On one particular day of 28th jan there are around 650K records created. There is an index exists on last_update_date column and the query is utilizing the index but still taking long time to execute. I need to pull the DISTINCT records. Without DISTINCT clause the query is executing fast but when trying to pull the DISTINCT records then the query is taking long time.
Any inputs/ideas to improve the performance of this query will be highly appreciated.

Thanks,
Prasad.
Re: Performance issue with long running query [message #500826 is a reply to message #500825] Wed, 23 March 2011 14:58 Go to previous messageGo to next message
Michel Cadot
Messages: 68716
Registered: March 2007
Location: Saint-Maur, France, https...
Senior Member
Account Moderator
Read http://www.orafaq.com/forum/mv/msg/84315/433888/102589/#msg_433888 and post the required information.

Regards
Michel
Re: Performance issue with long running query [message #500827 is a reply to message #500826] Wed, 23 March 2011 15:03 Go to previous messageGo to next message
prasadpsk
Messages: 4
Registered: March 2011
Junior Member
hi,
Here is the explain plan
Plan

SELECT STATEMENT ALL_ROWSCost: 13,661 Bytes: 25,476 Cardinality: 772
4 HASH UNIQUE Cost: 13,661 Bytes: 25,476 Cardinality: 772
3 FILTER
2 TABLE ACCESS BY INDEX ROWID TABLE AR.RA_CUST_TRX_LINE_GL_DIST_ALL Cost: 13,660 Bytes: 25,476 Cardinality: 772
1 INDEX RANGE SCAN INDEX AR.RA_LINE_GL_DIST_N1 Cost: 174 Cardinality: 46,892
Re: Performance issue with long running query [message #500834 is a reply to message #500825] Wed, 23 March 2011 16:31 Go to previous messageGo to next message
ma_appsdba
Messages: 4
Registered: March 2011
Junior Member
Try creating function based index on TO_DATE(last_update_date). Also, try creating concatenated index on customer_trx_line_id, customer_trx_id - if that helps (make sure stats are in place).
What is the DB version.
Re: Performance issue with long running query [message #500835 is a reply to message #500834] Wed, 23 March 2011 17:25 Go to previous messageGo to next message
ThomasG
Messages: 3212
Registered: April 2005
Location: Heilbronn, Germany
Senior Member
ma_appsdba wrote on Wed, 23 March 2011 22:31
Try creating function based index on TO_DATE(last_update_date)
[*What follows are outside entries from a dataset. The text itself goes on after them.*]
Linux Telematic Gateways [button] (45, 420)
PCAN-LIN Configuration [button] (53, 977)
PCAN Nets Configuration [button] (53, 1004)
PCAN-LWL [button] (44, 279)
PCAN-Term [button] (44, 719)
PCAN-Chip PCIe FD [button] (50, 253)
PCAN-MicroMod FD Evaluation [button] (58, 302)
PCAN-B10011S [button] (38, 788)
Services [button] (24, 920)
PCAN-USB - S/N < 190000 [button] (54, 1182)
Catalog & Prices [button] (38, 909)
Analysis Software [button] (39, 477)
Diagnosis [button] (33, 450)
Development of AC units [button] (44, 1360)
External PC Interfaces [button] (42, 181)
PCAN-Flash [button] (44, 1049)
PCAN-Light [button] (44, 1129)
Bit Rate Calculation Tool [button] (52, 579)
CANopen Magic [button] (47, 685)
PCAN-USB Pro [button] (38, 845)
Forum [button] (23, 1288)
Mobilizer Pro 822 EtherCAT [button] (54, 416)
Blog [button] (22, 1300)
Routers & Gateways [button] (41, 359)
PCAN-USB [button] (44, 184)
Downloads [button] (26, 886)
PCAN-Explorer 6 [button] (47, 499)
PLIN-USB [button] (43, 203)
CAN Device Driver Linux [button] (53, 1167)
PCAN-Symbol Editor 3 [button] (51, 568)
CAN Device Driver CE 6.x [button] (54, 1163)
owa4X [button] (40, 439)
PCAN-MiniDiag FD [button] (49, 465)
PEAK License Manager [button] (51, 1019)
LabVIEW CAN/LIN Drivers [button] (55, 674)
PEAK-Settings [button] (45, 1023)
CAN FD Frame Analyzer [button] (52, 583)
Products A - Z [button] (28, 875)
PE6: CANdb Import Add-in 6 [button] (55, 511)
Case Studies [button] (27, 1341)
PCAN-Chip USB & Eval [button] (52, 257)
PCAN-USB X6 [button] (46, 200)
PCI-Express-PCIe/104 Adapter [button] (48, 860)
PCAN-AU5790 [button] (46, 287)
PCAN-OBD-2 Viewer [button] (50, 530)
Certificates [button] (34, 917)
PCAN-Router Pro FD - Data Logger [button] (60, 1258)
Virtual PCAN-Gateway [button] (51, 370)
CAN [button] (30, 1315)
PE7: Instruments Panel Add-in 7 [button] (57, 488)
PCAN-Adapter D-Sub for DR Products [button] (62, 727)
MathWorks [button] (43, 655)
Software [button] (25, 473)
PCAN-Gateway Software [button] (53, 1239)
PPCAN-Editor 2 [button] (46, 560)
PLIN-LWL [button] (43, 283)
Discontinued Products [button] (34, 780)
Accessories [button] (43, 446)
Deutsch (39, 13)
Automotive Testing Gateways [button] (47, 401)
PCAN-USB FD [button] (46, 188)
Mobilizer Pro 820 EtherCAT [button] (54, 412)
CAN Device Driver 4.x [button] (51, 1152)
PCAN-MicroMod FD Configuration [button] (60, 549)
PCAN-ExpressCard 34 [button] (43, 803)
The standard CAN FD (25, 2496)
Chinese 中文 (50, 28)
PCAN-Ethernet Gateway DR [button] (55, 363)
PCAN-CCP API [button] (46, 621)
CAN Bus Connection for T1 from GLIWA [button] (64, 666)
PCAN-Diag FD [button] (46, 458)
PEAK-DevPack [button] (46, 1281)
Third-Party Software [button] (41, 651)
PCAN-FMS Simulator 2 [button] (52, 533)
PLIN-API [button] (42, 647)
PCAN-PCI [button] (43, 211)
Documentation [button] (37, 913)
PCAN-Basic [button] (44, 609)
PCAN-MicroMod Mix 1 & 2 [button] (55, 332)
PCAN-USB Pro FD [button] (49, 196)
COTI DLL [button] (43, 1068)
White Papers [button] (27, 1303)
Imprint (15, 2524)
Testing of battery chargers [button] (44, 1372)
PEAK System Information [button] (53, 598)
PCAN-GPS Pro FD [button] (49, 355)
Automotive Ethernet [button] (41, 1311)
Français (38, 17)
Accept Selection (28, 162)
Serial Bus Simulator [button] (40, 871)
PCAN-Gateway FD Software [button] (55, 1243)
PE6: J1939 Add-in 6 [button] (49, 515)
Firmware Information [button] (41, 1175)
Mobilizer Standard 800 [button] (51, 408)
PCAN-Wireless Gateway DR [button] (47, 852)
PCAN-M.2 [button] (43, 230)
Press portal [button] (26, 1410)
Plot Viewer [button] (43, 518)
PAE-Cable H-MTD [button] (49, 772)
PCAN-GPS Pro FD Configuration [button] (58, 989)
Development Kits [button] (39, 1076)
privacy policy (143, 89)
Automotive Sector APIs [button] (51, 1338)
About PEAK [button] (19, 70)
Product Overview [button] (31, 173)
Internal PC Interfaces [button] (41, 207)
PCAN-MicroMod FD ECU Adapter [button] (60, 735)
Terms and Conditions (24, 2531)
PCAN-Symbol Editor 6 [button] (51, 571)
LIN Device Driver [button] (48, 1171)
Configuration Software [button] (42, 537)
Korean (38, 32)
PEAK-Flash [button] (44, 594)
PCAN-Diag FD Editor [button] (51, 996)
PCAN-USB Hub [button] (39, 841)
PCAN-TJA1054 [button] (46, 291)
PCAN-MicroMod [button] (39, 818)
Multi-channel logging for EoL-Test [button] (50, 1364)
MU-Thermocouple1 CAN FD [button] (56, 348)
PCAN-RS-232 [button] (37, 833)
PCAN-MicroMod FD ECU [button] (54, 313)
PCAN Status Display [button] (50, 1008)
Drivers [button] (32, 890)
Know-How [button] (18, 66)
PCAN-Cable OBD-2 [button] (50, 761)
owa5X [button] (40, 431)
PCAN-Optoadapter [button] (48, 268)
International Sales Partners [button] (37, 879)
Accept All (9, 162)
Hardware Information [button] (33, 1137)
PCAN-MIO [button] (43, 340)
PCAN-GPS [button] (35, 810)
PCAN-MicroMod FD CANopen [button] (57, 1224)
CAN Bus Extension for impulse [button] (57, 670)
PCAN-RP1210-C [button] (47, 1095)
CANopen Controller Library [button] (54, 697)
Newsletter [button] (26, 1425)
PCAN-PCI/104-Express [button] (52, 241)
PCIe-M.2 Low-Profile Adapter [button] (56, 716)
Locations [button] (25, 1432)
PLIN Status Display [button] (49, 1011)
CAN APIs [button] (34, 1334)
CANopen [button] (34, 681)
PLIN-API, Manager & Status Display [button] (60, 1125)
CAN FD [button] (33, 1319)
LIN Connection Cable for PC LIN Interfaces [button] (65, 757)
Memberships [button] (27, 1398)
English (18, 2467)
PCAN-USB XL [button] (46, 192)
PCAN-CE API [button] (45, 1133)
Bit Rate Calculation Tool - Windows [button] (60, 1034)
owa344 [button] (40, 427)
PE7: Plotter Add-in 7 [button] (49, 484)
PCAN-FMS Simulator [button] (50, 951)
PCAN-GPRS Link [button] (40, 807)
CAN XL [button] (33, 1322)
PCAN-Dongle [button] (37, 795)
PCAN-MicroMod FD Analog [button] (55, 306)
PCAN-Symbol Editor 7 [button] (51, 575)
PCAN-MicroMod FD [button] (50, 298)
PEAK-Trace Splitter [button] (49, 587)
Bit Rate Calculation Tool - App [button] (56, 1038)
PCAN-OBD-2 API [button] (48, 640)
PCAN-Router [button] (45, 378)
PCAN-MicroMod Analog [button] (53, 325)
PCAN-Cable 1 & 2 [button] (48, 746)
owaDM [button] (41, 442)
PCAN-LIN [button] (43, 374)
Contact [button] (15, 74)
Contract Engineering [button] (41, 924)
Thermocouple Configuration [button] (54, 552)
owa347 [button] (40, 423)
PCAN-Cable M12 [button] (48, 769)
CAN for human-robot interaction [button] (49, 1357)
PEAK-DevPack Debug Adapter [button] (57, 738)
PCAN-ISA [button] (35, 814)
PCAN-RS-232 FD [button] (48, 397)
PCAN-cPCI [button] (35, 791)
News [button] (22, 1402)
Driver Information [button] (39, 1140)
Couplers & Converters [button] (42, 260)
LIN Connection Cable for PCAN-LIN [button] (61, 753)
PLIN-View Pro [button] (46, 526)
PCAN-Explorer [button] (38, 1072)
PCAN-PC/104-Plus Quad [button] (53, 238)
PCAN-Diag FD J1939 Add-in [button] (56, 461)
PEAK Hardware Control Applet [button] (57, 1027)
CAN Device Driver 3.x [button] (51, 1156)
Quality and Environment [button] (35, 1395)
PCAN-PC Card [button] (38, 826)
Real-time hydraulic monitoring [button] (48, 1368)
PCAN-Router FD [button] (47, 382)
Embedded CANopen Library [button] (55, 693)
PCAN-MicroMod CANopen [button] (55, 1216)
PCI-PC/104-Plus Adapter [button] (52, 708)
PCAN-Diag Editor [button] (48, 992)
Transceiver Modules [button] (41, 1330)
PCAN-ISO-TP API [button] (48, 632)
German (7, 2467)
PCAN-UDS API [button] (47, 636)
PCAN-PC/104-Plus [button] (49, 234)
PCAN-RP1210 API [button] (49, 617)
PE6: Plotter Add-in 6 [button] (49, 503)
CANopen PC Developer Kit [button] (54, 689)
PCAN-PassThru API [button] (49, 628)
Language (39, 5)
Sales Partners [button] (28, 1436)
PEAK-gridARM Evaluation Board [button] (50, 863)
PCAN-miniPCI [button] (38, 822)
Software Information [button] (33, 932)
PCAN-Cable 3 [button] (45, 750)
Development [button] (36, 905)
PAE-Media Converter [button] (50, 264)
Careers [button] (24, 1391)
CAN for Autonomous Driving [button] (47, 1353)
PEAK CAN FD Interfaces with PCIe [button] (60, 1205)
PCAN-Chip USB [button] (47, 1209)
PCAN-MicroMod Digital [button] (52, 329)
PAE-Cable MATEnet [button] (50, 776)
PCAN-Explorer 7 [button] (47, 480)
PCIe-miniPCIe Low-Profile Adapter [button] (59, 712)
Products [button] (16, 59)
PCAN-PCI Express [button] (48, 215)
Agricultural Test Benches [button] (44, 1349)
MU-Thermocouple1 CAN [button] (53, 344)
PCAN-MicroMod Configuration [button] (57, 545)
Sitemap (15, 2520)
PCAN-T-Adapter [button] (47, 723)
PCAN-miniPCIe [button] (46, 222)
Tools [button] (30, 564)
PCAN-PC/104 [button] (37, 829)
The to_date would make no sense if last_update_date is a date column. An index on last_update_date might help, though. Depending on the way the data is selected normally perhaps even an function based index on TRUNC(last_update_date)
Re: Performance issue with long running query [message #500922 is a reply to message #500827] Thu, 24 March 2011 09:00 Go to previous messageGo to next message
LKBrwn_DBA
Messages: 487
Registered: July 2003
Location: WPB, FL
Senior Member
Create a function index on TRUNC(last_update_date) as ThomasG suggest, and then you could try analytical query to see if it's faster than "DISTINCT":
SELECT * FROM (
SELECT customer_trx_line_id,
       customer_trx_id,
       DENSE_RANK ()
          OVER (PARTITION BY customer_trx_line_id, customer_trx_id
                ORDER BY ROWID)   rk
  FROM ra_cust_trx_line_gl_dist_all
 WHERE TRUNC (last_update_date) = TO_DATE ('2011-01-28', 'yyyy-mm-dd'))
 WHERE rk = 1

[Updated on: Thu, 24 March 2011 09:32] by Moderator

Report message to a moderator

Re: Performance issue with long running query [message #501144 is a reply to message #500922] Sat, 26 March 2011 06:46 Go to previous messageGo to next message
rleishman
Messages: 3728
Registered: October 2005
Location: Melbourne, Australia
Senior Member
Are you people all mad? This query is already using an index to pull the EXACT 650K rows it needs, and then de-duplicating them. It really couldn't be simpler. Creating a function based index will mean he now has TWO indexes that do essentially the same thing (find the exact same rows), except now there's a lot less free space in the database because it's been chewed up by a useless index.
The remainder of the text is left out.